The 3.5-inch disk drive has been surprisingly hard to kill. Originally, one diskette could contain only 1.44 megabytes of data, and when Iomega introduced the 100MB Zip drive, it did nearly kill the floppy. Zip drives became so popular they were integrated in personal computers from Dell and NEC.
Then, Panasonic introduced the super floppy with a capacity of 120MB that gave the technology a second lease of life.
But both the Zip and the super floppy cannot cope with the kind of data capacities we deal with daily - from e-mail to PowerPoint presentations to huge PDF and Jpeg files. That is why Apple took the first step and did not build a floppy disk drive in its iMac.
Like many people I know, I have survived the past four years without a floppy drive. With a broadband Internet connection, I can forward all the files I need to work on to an online destination such as Yahoo! briefcase. To back up my hard drive, there are a multitude of options from Iomega one-gigabyte Jaz drives to external hard disk drives that go up to 50GB.
Most people, however, might still need or prefer a high-capacity removable storage option.
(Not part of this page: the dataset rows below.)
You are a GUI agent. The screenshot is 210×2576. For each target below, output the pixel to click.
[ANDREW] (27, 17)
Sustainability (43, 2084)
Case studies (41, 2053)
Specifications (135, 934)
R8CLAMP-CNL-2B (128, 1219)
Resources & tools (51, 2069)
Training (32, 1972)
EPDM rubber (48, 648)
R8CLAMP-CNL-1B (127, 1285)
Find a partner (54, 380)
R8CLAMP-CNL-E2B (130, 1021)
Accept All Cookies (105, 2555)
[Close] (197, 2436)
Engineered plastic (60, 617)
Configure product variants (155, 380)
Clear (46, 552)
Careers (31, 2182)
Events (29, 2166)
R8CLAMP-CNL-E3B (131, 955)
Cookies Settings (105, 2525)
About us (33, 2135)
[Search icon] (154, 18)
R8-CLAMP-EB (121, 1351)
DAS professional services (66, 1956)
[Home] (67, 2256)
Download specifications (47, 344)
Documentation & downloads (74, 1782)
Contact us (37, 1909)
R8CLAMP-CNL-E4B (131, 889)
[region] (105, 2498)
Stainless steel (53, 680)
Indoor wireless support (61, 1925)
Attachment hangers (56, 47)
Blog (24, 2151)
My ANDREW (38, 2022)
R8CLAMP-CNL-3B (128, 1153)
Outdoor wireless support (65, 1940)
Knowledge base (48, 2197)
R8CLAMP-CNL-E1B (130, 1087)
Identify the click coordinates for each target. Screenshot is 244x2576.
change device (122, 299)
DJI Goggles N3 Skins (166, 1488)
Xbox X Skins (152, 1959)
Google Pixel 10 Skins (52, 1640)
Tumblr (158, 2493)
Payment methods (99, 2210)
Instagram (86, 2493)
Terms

A CD-RW drive is still a good option even though combo drives that record on CDs as well as DVDs are slowly becoming a standard in top-end PCs. Hewlett-Packard (HP) two weeks ago in Hong Kong launched internal and external DVD+RW, DVD+R and CD-RW combo drives. You can connect the drive to your PC via USB or IEEE 1394. The internal drive costs HK$3,999 and the external HK$4,999.
Now, we all know that the DVD recording standards battle is making everyone a little confused about the differences and whether they should wait for a while longer or bite the bullet. I say bite the bullet.